Beans and rice instead of steak and shrimp — for the rest of our lives, and then some. We’ve got $12 trillion to pay back. That’s reality. There is no other way.

And fellow Boomers, we’ve had a nice run, but it’s time to pay the piper. Our ancestors paid hard prices to rescue the nation from danger in the past, fought wars and suffered depressions and so forth. It’s our turn. If the Obama administration forced us to accept health care rationing while pretending to serve us, that would be tyranny. But we can choose to cut our own benefits willingly, for the benefit of our children. Maybe we didn’t break it, but we enjoyed it, it’s our job to fix it — and if we do it willingly, it’s not tyranny.
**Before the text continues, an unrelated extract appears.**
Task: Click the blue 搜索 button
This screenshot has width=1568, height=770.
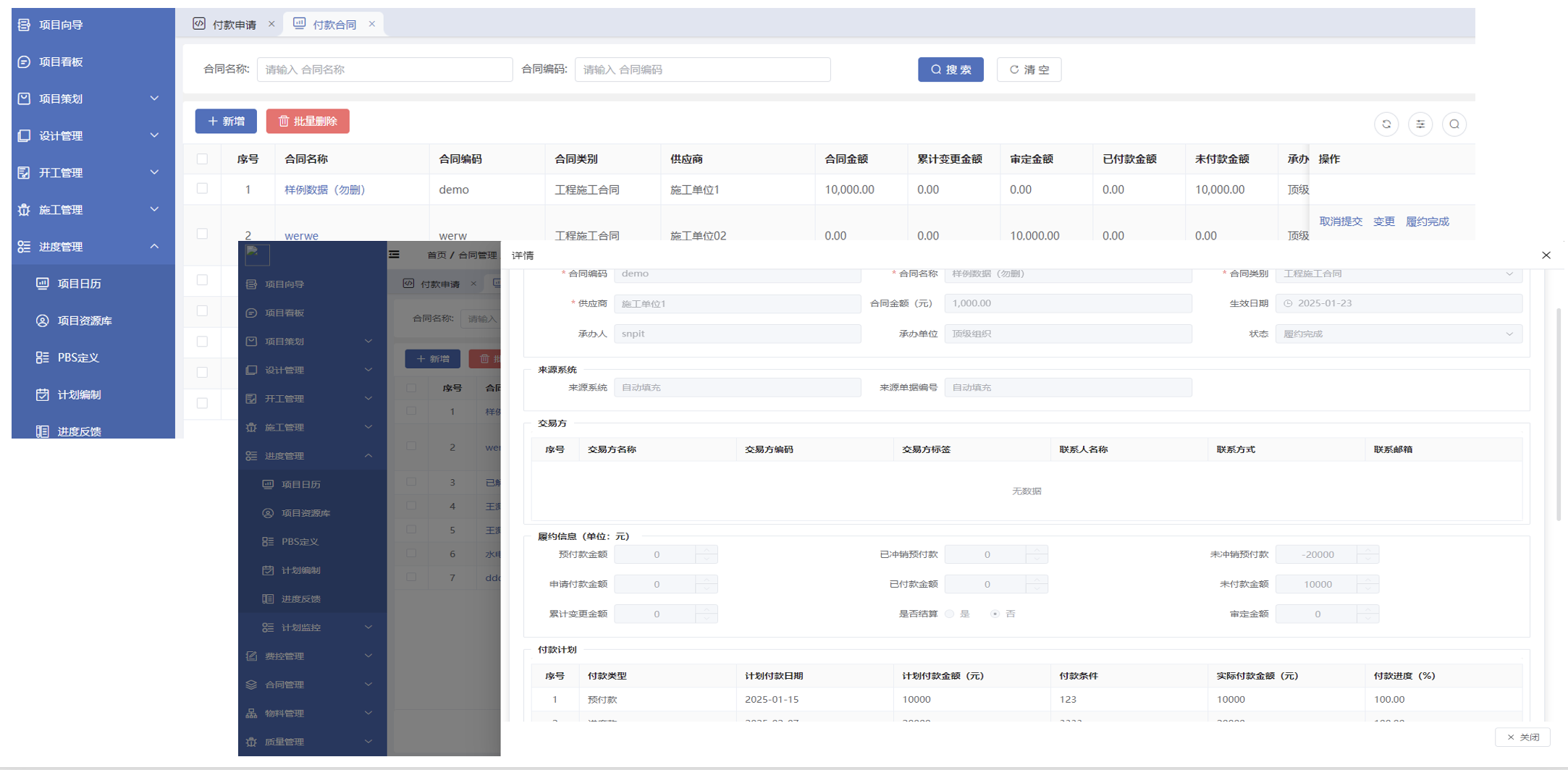Action: (x=950, y=69)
If the Tea Party movement, currently more popular than either Democrats or Republicans, is to produce anything of value, it will have to be this: elect one Representative after another, and one Senator after another, who pledges to cut into government spending enough to reduce the debt, not just the deficit. And then, hold them accountable for doing so, and — this part is crucial — not go berserk and hand the government over to tax-and-spend Democrats every time a Congress acts responsibly and cuts some program we like. Let’s be adults.

It’s either that, or get used to living in Argentina. ‘Cause that’s what the US is going to become if we don’t start reducing the debt.